Сохранённые записи
━━━━

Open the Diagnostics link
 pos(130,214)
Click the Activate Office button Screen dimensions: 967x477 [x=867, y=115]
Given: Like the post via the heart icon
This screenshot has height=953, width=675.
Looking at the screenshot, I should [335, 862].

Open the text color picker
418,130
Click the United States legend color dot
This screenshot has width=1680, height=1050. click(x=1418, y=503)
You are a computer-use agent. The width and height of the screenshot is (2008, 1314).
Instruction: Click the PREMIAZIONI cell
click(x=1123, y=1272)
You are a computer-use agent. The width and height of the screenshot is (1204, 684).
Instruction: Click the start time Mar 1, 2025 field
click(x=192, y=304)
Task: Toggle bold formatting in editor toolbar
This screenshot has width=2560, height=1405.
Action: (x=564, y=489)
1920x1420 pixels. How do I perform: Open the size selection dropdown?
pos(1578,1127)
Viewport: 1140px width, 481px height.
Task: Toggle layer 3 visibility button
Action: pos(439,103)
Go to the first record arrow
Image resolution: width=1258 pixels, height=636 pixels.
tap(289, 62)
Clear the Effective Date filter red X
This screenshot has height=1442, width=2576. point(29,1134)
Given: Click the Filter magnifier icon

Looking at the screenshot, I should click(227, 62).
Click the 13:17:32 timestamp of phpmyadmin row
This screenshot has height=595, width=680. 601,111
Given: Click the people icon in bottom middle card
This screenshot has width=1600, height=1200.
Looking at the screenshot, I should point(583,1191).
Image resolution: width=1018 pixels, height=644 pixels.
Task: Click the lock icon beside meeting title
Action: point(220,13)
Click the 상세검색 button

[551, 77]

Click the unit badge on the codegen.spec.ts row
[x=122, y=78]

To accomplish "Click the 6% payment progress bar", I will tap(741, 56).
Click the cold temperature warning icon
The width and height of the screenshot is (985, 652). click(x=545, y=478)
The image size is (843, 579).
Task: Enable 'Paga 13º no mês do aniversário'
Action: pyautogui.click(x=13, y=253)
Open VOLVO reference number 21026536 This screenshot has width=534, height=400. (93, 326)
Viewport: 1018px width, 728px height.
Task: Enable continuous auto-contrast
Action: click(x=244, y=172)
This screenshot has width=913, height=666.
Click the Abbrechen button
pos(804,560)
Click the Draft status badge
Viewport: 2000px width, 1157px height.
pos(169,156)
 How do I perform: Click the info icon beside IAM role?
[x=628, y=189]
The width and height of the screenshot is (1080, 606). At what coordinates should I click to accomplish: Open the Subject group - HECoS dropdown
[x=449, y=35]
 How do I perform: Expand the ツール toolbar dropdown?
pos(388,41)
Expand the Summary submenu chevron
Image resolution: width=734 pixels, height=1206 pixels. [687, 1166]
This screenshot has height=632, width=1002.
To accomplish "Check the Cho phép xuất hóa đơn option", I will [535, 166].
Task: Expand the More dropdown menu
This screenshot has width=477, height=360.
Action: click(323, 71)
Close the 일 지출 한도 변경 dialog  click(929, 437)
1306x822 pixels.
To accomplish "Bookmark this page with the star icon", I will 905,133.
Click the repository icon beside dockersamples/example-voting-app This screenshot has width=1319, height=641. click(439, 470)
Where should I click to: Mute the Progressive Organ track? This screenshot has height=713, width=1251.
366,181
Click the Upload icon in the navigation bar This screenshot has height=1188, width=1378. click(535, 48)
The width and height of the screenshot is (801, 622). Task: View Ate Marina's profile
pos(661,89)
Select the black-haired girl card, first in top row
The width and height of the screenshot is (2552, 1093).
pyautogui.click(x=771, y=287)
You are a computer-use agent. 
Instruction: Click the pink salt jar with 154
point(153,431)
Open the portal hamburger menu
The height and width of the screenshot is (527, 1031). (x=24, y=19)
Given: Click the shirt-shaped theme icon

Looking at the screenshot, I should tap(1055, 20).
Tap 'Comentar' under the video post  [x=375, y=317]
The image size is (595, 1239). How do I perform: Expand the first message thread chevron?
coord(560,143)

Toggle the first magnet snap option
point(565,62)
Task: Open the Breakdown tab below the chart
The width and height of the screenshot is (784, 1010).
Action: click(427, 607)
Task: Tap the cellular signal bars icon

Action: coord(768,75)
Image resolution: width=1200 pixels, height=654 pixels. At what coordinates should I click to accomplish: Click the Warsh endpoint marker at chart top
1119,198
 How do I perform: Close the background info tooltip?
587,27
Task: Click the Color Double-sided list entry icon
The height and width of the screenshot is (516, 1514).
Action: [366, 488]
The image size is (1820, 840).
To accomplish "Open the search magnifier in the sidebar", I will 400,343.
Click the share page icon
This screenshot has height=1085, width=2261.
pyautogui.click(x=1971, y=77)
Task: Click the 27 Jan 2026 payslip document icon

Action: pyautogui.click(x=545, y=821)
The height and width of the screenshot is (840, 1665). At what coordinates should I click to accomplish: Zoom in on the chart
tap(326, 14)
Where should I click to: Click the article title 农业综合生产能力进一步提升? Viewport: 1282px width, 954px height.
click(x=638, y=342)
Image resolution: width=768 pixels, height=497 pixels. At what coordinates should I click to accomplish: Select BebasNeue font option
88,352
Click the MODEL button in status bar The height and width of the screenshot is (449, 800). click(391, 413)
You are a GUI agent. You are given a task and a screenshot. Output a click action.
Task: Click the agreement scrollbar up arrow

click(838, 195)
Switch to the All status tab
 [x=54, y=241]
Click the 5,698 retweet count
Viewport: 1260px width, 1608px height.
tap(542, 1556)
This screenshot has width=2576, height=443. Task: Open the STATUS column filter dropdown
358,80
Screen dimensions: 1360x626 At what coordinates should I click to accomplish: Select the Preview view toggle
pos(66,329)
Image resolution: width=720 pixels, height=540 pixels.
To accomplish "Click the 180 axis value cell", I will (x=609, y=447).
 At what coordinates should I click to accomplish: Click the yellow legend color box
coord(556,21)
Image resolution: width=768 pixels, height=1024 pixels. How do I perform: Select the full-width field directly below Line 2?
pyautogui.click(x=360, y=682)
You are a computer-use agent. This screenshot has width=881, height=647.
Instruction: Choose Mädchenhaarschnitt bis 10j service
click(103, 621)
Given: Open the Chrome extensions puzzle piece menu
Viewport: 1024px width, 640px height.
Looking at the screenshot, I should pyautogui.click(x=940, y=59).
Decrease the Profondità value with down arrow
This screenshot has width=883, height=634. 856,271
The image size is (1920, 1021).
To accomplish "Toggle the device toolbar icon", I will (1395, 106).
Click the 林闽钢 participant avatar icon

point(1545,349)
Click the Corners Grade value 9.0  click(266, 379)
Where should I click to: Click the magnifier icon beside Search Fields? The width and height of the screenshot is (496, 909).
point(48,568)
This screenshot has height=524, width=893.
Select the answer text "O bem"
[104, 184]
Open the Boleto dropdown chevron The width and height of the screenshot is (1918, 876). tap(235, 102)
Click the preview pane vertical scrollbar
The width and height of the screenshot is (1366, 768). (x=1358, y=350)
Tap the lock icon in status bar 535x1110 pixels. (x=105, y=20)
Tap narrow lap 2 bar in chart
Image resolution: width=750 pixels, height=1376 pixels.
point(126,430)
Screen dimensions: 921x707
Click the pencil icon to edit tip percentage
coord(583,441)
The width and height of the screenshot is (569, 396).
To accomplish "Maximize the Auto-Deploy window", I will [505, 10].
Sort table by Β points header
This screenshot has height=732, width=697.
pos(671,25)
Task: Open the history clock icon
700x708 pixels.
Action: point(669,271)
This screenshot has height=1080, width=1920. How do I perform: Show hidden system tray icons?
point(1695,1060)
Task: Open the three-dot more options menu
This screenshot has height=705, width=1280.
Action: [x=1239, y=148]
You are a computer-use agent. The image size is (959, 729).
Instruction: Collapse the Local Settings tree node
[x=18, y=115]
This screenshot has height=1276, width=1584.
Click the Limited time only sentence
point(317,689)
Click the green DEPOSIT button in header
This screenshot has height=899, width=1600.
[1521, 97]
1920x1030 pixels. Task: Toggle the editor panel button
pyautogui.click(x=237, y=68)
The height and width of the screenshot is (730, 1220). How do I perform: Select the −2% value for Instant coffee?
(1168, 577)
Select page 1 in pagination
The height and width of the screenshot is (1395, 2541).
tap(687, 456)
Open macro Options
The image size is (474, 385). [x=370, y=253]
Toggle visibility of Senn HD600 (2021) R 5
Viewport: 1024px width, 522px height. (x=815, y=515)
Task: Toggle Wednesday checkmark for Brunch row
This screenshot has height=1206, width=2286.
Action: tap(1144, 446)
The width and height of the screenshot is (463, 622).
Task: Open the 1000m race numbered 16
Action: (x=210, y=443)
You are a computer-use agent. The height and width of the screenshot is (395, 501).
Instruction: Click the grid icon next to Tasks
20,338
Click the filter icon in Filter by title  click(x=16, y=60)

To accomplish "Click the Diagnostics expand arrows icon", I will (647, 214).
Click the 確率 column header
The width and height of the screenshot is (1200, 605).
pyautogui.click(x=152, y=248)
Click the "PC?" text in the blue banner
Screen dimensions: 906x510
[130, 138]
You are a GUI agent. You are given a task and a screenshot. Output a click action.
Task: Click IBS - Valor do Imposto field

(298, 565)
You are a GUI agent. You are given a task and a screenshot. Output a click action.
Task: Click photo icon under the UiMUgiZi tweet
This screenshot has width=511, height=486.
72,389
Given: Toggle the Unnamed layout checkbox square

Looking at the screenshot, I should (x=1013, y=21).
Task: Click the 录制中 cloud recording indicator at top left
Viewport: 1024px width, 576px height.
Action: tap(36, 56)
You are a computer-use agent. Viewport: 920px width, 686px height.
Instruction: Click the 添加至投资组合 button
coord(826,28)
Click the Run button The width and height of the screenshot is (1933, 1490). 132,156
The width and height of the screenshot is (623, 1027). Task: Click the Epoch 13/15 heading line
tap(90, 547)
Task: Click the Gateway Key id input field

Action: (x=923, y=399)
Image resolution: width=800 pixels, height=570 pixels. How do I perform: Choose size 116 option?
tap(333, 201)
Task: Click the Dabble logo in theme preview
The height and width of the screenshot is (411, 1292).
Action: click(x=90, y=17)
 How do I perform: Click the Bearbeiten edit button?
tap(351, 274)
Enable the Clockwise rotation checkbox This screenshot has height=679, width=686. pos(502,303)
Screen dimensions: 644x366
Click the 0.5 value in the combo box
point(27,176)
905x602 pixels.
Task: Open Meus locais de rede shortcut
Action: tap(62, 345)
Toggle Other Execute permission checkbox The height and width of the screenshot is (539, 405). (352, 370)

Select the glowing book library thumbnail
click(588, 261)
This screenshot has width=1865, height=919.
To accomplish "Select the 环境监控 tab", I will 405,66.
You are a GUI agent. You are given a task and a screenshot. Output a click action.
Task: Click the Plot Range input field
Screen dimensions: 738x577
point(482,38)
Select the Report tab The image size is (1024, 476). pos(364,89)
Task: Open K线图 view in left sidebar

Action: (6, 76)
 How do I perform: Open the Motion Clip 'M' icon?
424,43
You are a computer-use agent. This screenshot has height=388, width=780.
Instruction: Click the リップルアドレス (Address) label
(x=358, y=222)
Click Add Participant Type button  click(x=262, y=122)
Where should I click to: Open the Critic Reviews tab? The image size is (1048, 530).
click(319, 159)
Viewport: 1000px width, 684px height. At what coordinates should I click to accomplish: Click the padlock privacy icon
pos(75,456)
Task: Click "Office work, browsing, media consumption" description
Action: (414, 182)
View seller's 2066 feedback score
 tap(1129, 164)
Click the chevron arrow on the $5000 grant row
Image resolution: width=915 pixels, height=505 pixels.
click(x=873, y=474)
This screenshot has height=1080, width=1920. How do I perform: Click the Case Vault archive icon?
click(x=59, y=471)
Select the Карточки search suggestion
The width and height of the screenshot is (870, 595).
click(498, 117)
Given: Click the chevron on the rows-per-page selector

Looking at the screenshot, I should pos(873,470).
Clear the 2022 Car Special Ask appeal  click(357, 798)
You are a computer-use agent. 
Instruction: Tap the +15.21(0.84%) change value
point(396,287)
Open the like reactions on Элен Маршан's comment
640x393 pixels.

━━━━

Письменное задание | Верните без изменений часть данных, которая начинается с самой первой строки и заканчивается строкой, содержащей «click(x=1123, y=1272)». Обе границы включите.

Ответ |
Open the Diagnostics link
 pos(130,214)
Click the Activate Office button Screen dimensions: 967x477 [x=867, y=115]
Given: Like the post via the heart icon
This screenshot has height=953, width=675.
Looking at the screenshot, I should [335, 862].

Open the text color picker
418,130
Click the United States legend color dot
This screenshot has width=1680, height=1050. click(x=1418, y=503)
You are a computer-use agent. The width and height of the screenshot is (2008, 1314).
Instruction: Click the PREMIAZIONI cell
click(x=1123, y=1272)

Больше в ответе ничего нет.